Sumita Ghose: Merging Social Work with Business
- JWB Post
- June 30, 2015
Empowering one’s own self is an important deed, something that everyone should do. But, empowering 1000 other people along with you, most of which come from rural backgrounds, now that is what I call a grand feat!
One such person is the 55-year old Sumita Ghose, Founder and Managing Director of Rangsutra, a social enterprise which brings together artisans majorly from Rajasthan and Uttar Pradesh.
Most attempts to work with artisans and farmers have largely been associated with charity, but Sumita Ghosle thinks differently. She is one fine example of turning social work into an all-benefitting profitable business venture.
“Our goal is to ensure sustainable livelihoods for artisans and farmers, by creating top quality hand made products based on the principles of fair trade and a celebration of India’s rich craft heritage,” quotes the Rangsutra website.
What started in the year 2006 as an artisans’ cooperative has today turned into a multi-crore business enterprise, with producers still being the shareholders, most of which are rural women. Today, these women have become economically stronger and confident, and have earned the respect of their families and communities.
“The main challenge was to balance profitability with fair wages in a competitive environment. Also, a change in the mindset of the artisans was crucial, to create such an enterprise out of their work,” says Sumita, the entrepreneur behind Rangsutra, in an interview.

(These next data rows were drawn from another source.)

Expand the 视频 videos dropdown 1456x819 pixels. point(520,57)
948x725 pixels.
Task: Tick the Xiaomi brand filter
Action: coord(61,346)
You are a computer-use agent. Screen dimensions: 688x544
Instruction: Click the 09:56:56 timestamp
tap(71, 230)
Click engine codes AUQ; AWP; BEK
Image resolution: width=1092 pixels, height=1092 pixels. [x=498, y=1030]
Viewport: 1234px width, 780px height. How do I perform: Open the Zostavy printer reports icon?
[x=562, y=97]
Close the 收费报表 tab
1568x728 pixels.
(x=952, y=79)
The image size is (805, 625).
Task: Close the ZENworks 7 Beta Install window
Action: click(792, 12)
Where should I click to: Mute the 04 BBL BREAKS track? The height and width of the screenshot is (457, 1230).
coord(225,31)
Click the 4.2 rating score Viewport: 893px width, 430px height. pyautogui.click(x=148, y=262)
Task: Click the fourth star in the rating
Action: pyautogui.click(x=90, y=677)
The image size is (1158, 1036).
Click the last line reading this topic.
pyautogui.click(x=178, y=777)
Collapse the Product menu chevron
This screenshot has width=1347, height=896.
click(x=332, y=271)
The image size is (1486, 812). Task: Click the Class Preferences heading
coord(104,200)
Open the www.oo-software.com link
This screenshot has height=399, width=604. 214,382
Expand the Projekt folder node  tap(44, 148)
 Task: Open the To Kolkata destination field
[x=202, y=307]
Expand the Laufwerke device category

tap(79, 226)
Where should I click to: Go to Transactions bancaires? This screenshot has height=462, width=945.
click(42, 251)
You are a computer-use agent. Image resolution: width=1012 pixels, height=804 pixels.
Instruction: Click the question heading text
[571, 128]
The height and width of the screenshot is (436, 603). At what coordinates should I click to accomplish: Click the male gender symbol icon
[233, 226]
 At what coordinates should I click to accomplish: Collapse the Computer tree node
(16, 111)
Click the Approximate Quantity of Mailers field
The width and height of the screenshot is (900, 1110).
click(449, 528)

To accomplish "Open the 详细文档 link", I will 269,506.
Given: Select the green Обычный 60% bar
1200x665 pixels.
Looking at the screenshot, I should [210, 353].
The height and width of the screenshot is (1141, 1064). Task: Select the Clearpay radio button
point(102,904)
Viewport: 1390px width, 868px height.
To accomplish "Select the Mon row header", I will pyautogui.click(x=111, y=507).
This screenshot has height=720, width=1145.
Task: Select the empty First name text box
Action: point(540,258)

She began by approaching 1000 rural artisans and weavers to invest an amount of rupees 1000 each and conjoined these funds with those of her own to create Rangsutra Crafts India. In the first year of functioning itself, the company did an impressive business of Rs. 30 lakhs, which brought in other investors such as social venture capital firm Aavishkar, and the renowned women’s ethnic wear retailer, FabIndia. With FabIndia coming on board as a captive customer, the company gained access to strong design and market linkages.
All these years, she has strived to replace the perception of an artisan of being a mere worker with that of being an entrepreneur. She wishes to induce in her producers-cum-shareholders a sense of ownership, as well as confidence in their skills.
Currently, with the increasing demand for products, her company is reaching out to an ever increasing number of artisans. It is empowering certain NGOs, self-help groups and various small-scale individual entrepreneurs. Also, it is trying to delve into new product lines such as leather and khadi products, apart from its usual apparel, home furnishings and accessories offerings.
One small stone is capable of creating an expanding ripple effect. Likewise, one determined individual is potent enough to bring about a dramatic change in the world. We believe Sumita Ghose is an example of such a being. What do you think?